Babe Ruth in his first year wearing #3, 1929
Yankee Stadium, Opening Day, April 18, 1929. And if you look close (or click the photo to see the larger version), something is unusual about the players in this photo. A sharp eye reveals that the hometown Yankees have numbers on their backs (with Gehrig’s #4 at first base most prominent), while the visiting Red Sox do not. As it turns out, this is the first year (and the first game) that the Yankees introduced numbers to their already iconic uniforms.
As the article below states, “There is never anything half measure about the way Colonel Ruppert does things. When he built the Stadium he gave baseball the biggest arena of its kind in the world. And when he decided to number his players he got them the largest numerals that money could buy and still fit on a baseball uniform. The numbers proved an unqualified success. They are clearly discernible to the naked eye.”
Actually, Ruppert wasn’t entirely original in this idea. At the beginning of the 20th century, a few minor league and traveling/barnstorming teams experimented with numbers, but on the players’ sleeves. The first major league team to try the idea was the 1916 Cleveland Indians, who did it for a few weeks in mid-season, and again for a short time in 1917, but was quickly abandoned.
Later, the 1923 St. Louis Cardinals gave it a try, but, per Wiki, as then-manager Branch Rickey recalled, the Cardinals’ players were “subjected to field criticism from the stands and especially from opposing players,” so the numbers were removed.
Also, the aforementioned Indians had also planned to introduce numbers on uniform backs for the 1929 season, and both teams were scheduled to open their seasons on the same day, April 16, but the Yankees were rained out, so the Indians have the honor of playing the first MLB game with proper uniform numbers. The Yankees couldn’t introduce their soon-to-be-legendary digits until April 18 (above). And as the only two teams wearing them, the first game featuring numbers on every player was the first meeting of the Indians and Yankees that year, on May 13 (in Cleveland, at League Park).

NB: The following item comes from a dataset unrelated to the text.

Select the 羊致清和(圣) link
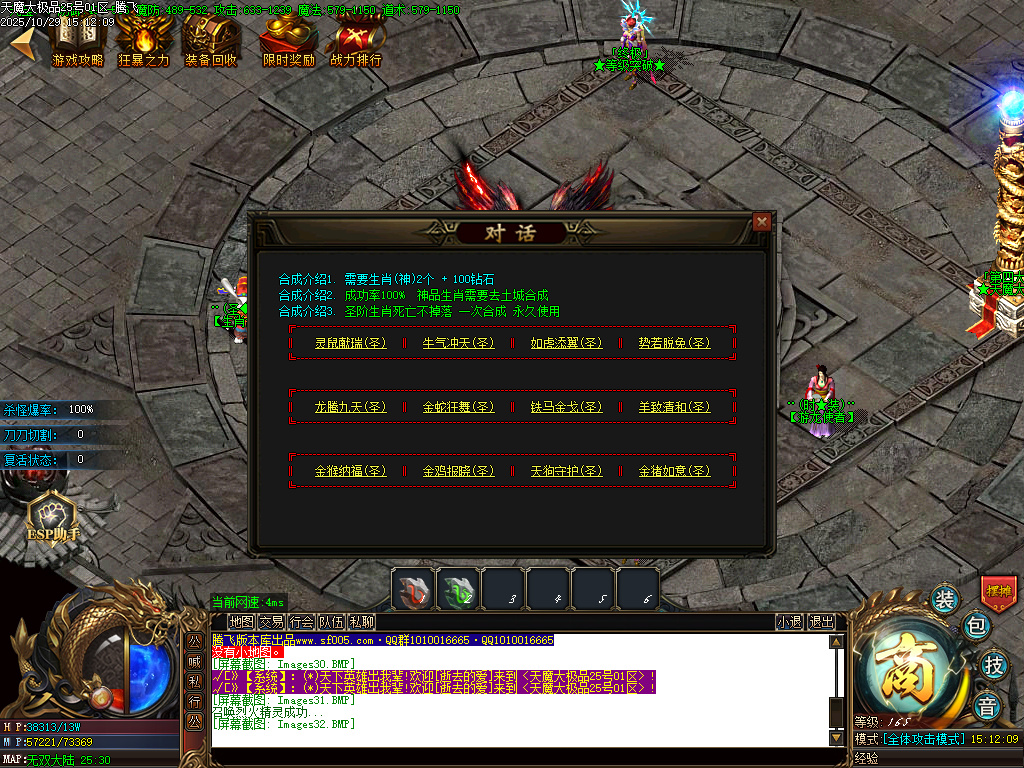The image size is (1024, 768). point(674,407)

What would have been interesting is to see one team on the field with numbers, and one without. And one can just imagine the fans seeing the numbers for the first time and the interesting chatter in the stands that day; some undoubtedly decrying the modernization of the game (“they look like racehorses out there”) while others marveling at how easy it is to tell who’s who now. I wouldn’t doubt that the numbers allowed more casual fans to become more involved in the games.

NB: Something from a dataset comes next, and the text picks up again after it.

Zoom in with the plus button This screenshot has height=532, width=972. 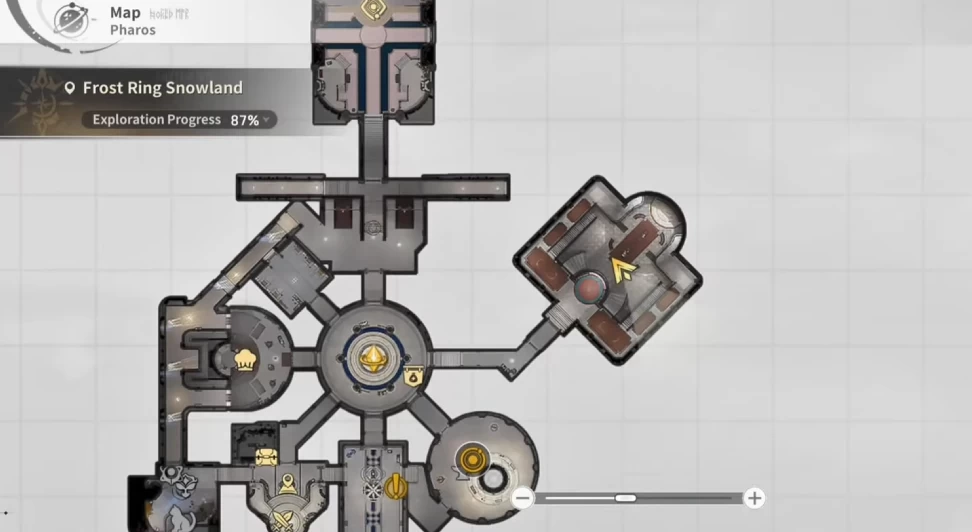(754, 498)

As most fans know, interestingly, the Yankees were intially numbered according to their spot in the batting order on that first game in 1929 (except for the pitcher), as follows:
Combs cf #1
Koenig 3b #2
Ruth rf #3 (of course)
Gehrig 1b #4 (of course)
Meusel lf #5
Lazzeri 2b #6
Durocher ss #7 (yes, Leo Durocher was the Yankees SS in 1929!)
Grabowksi c #8
The remainder of the roster was apparently numbered as follows: The other two catchers were assigned #9 and #10, #11 through #21 were assigned to pitchers (except unlucky #13 wasn’t used), and #22 through #28 given to the remaining position players, then #29 and up assigned to coaches (manager Miller Huggins did not wear a number, but when he died suddenly in late 1929, coach Art Fletcher, #34, took over as manager and was then the first Yankee manager to have a number – good trivia question – stump your friends! Of course, this number system was too rigid to follow through the course of a season, and with pitchers going down or being released, new position players would take numbers in the 20’s, etc.
Times article from Opening Day 1929
Turns out numbered uniforms proved to be very popular indeed, with all teams having numbers by the 1930’s, including road uniforms, and now old baseball photos of uniforms without numbers look very unusual in modern times.
The Times itself had the understatement of all time in the article above: “In the event any one needs the information, Babe Ruth is No. 3. It is now expected he will make “3” as famous as the “77” Red Grange wore at Illinois.” Dare I say, Mr. Ruth’s #3 may be even a bit more famous than Mr. Grange’s #77 by now.